Top of Task input

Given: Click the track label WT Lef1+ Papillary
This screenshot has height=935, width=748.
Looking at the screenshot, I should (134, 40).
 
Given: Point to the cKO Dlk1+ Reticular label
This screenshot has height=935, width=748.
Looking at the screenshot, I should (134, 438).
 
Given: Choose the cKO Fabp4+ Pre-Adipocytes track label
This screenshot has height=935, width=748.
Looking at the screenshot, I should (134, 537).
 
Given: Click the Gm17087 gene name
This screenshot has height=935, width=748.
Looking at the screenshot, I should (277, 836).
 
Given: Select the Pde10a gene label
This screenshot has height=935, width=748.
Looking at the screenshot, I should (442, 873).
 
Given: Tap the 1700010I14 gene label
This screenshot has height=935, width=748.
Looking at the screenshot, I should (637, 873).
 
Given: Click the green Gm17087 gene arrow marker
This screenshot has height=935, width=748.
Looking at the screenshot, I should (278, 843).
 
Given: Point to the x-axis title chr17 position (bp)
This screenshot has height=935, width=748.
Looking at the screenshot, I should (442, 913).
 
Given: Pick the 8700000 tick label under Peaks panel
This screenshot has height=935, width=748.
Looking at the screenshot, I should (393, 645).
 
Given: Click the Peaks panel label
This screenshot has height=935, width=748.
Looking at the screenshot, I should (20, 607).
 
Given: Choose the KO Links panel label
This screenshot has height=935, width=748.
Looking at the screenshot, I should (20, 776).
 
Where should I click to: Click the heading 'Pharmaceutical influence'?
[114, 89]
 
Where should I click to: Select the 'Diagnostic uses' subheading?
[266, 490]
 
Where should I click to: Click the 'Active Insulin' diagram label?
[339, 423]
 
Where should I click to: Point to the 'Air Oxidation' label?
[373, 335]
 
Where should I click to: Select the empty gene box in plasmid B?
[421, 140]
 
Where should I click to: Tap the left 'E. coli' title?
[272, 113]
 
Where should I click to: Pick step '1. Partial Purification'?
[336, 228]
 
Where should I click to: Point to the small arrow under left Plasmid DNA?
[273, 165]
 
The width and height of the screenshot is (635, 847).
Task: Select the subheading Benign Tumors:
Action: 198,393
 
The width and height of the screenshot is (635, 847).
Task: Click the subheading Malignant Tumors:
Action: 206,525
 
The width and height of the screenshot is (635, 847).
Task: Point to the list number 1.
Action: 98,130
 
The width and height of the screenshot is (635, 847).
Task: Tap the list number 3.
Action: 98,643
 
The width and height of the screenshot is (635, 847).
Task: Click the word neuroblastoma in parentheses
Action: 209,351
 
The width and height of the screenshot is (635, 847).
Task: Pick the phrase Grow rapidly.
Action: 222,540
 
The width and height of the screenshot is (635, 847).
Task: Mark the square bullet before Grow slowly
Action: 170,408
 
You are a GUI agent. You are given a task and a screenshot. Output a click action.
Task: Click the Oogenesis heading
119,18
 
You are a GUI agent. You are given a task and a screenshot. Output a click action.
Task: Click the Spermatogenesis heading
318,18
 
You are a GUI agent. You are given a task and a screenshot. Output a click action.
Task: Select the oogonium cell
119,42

Bottom of Task input

### Prompt:
Pick out, from the lines above, every one that contains the string "number".

### Problem solution:
Task: Point to the list number 1.
Task: Tap the list number 3.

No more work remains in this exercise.